SN 1006 Supernova Remnant. Credit: NASA, ESA, Zolt Levay (STScI)
Over a thousand years ago, an explosion in faraway space occurred that was so bright that people reported being able to read by its light at midnight. The year was 1006 and the explosion was, scientists believe now, a supernova, or more accurately, a type Ia supernova, the kind that produce the biggest or brightest explosions. But what kind of Ia supernova was it? Astrophysicists believe there are two kinds, those that happen slowly, and those that happen very rapidly. Now new research by a team in Spain suggests it was the latter after scanning the area of sky where the explosion is believed to have occurred and not finding any evidence of a companion star left behind, which would indicate a slow moving event. They have published a paper describing their study in the journal Nature.
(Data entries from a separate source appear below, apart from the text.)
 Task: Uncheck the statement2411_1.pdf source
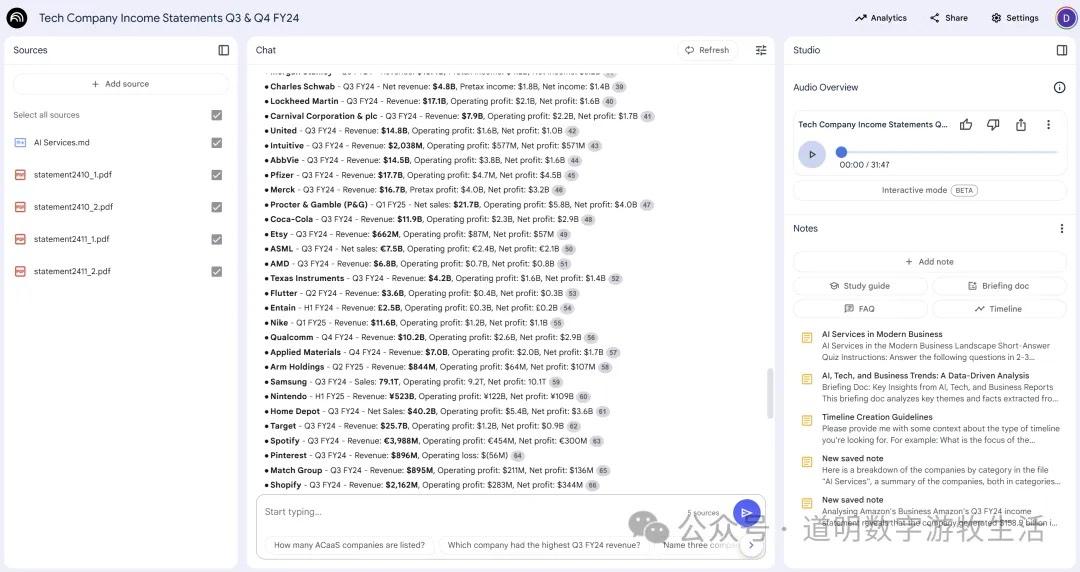pos(216,239)

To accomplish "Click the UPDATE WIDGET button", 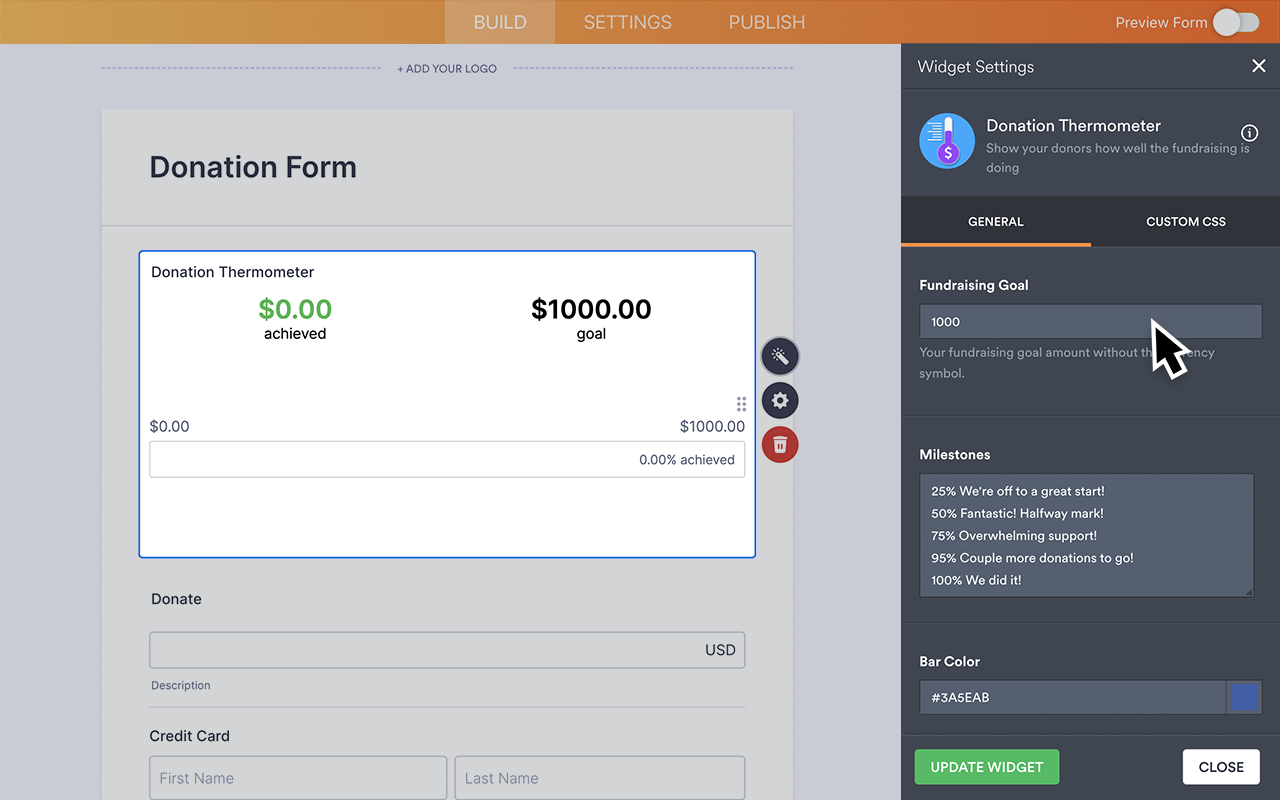I will pos(986,766).
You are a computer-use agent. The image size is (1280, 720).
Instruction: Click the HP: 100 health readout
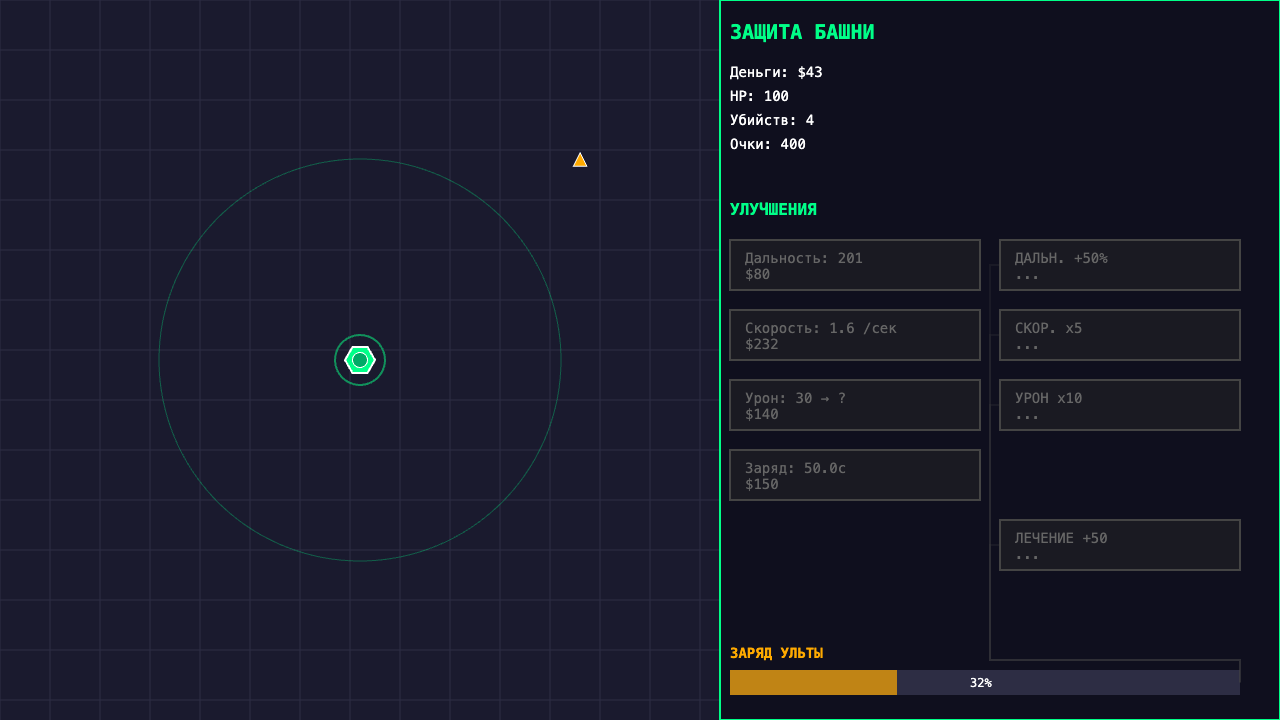click(x=758, y=96)
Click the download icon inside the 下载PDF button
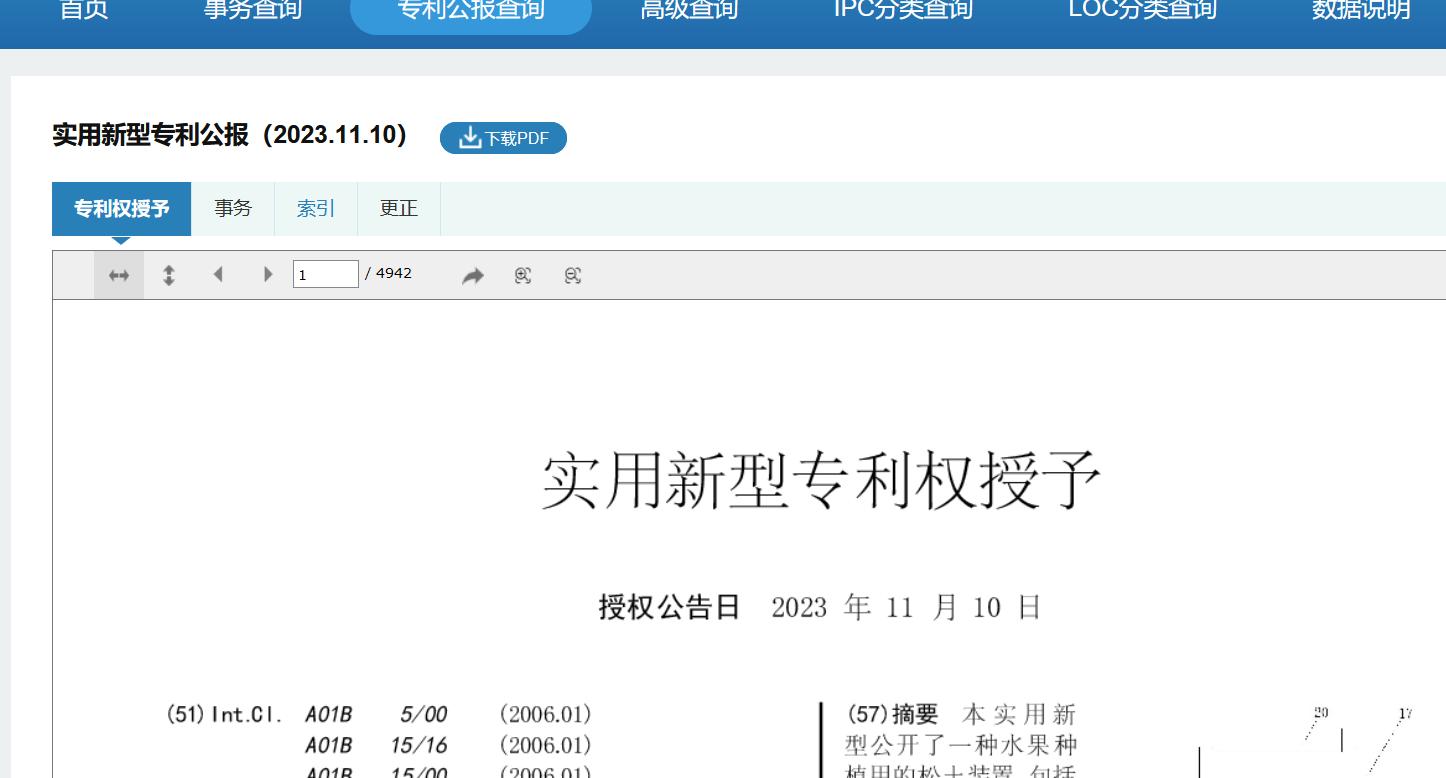This screenshot has width=1446, height=778. [470, 138]
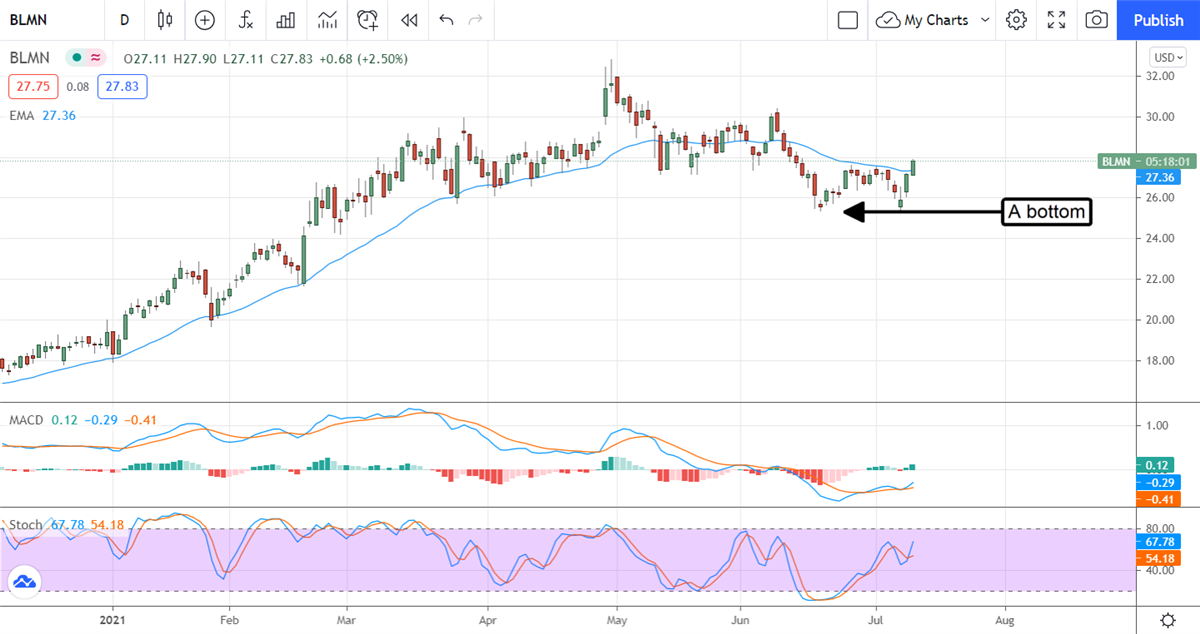
Task: Open the fx indicators menu
Action: coord(245,20)
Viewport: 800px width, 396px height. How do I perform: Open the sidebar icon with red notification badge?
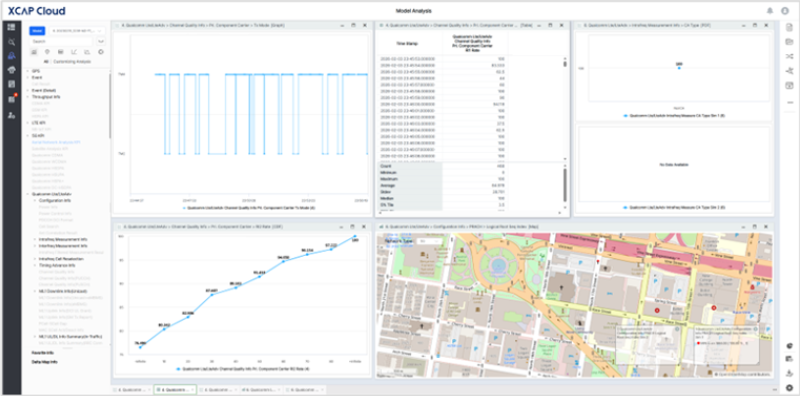coord(11,99)
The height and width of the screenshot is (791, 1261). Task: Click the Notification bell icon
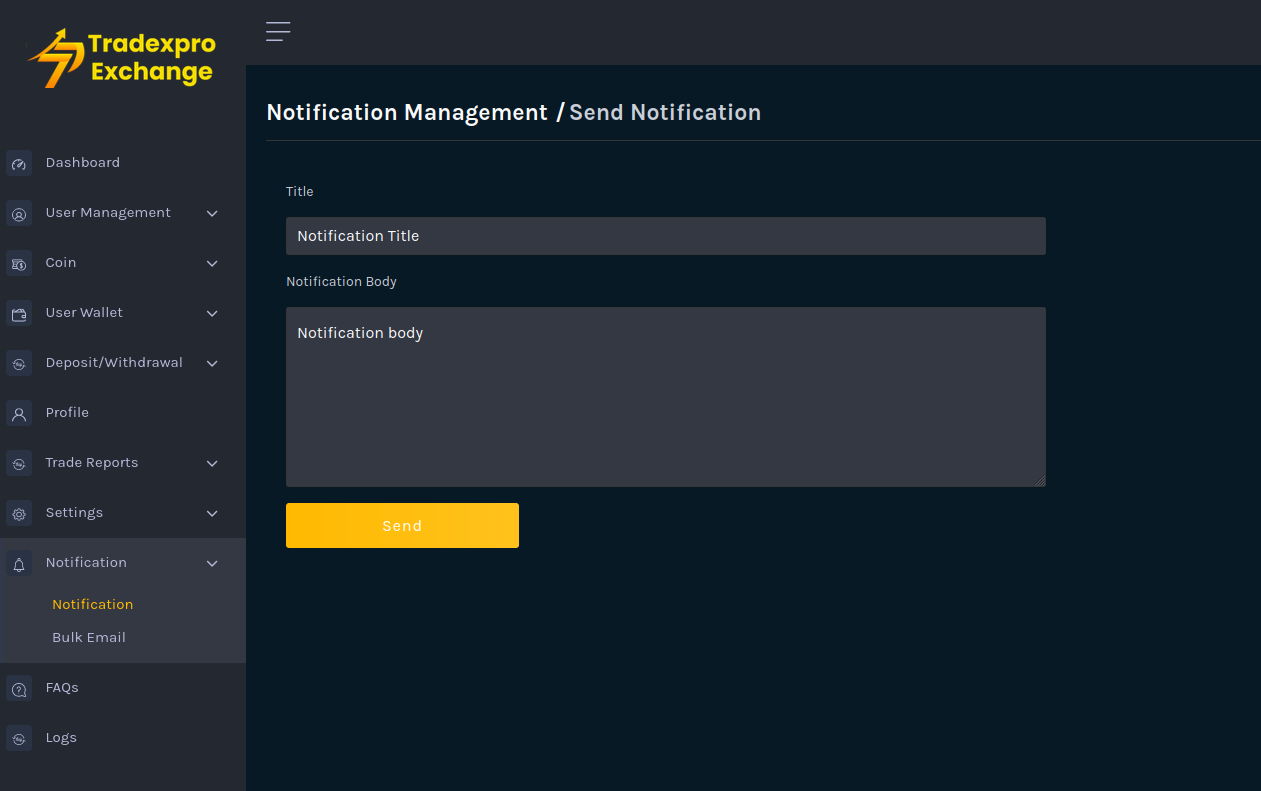[x=19, y=564]
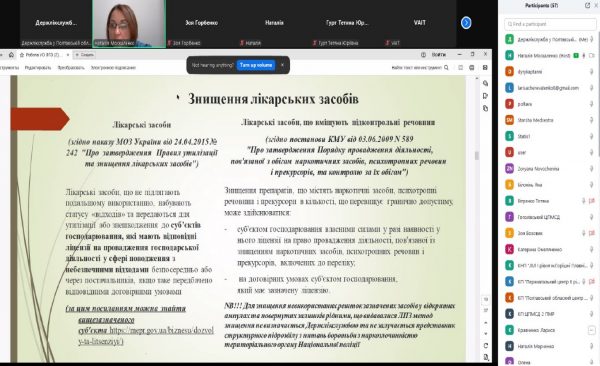This screenshot has width=600, height=366.
Task: Click the Войти sign-in button
Action: tap(439, 55)
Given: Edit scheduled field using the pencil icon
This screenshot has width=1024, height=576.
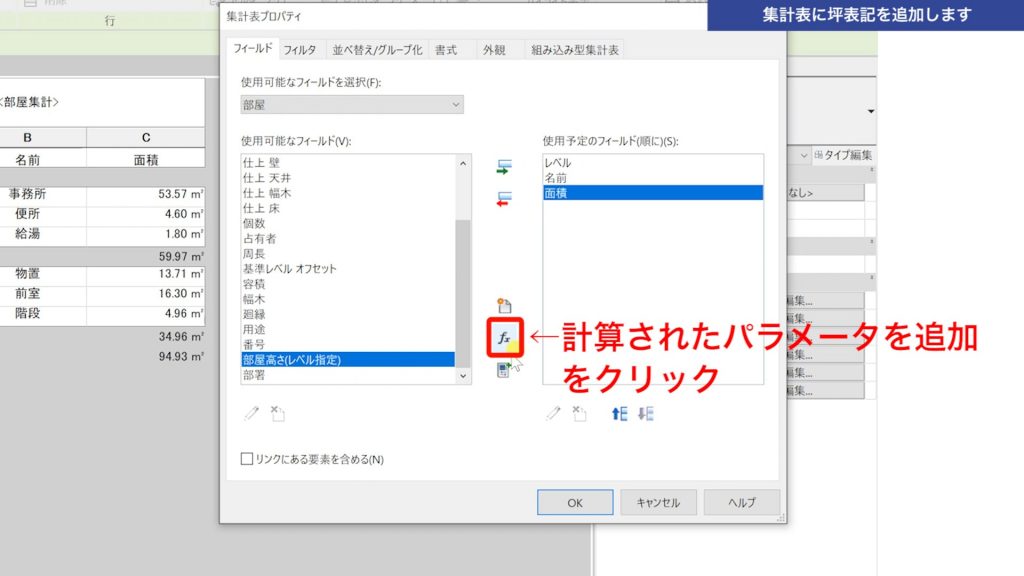Looking at the screenshot, I should point(555,413).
Type Ia supernovae come about, scientists believe, when a white dwarf star and a companion, such as a red giant, main-sequence giant, subgiant or even another white dwarf comingle, with the first accreting material from the second until sufficient mass is attainted to set off a thermonuclear explosion. They also believe that the process occurs in two ways, the first is where the two stars are both white dwarves, and they merge creating an explosion so powerful that both are obliterated. The second is where the first pulls material from the second rather slowly, and then explodes, leaving the companion behind.
In this new research the team scanned the area where the supernova, dubbed SN 1006 in honor of the year it was observed, was thought to have occurred, looking for a companion star, which would indicate the explosion (which some believe might be the brightest even seen by human beings) was the slow happening kind. They report that no such companion star exists in the area and thus SN 1006 must have been a rapid variety type Ia supernova.
The new finding would mean that there are now five documented type Ia super novae, with four being the rapid kind and just one the slow, leading the research team to suggest that perhaps only twenty percent of all such explosions are of the slow moving variety, which matters because astrophysicists use such explosions to calculate how fast the universe is expanding, which in turn impacts theories on dark energy, which appears to cause the expansion to speed up.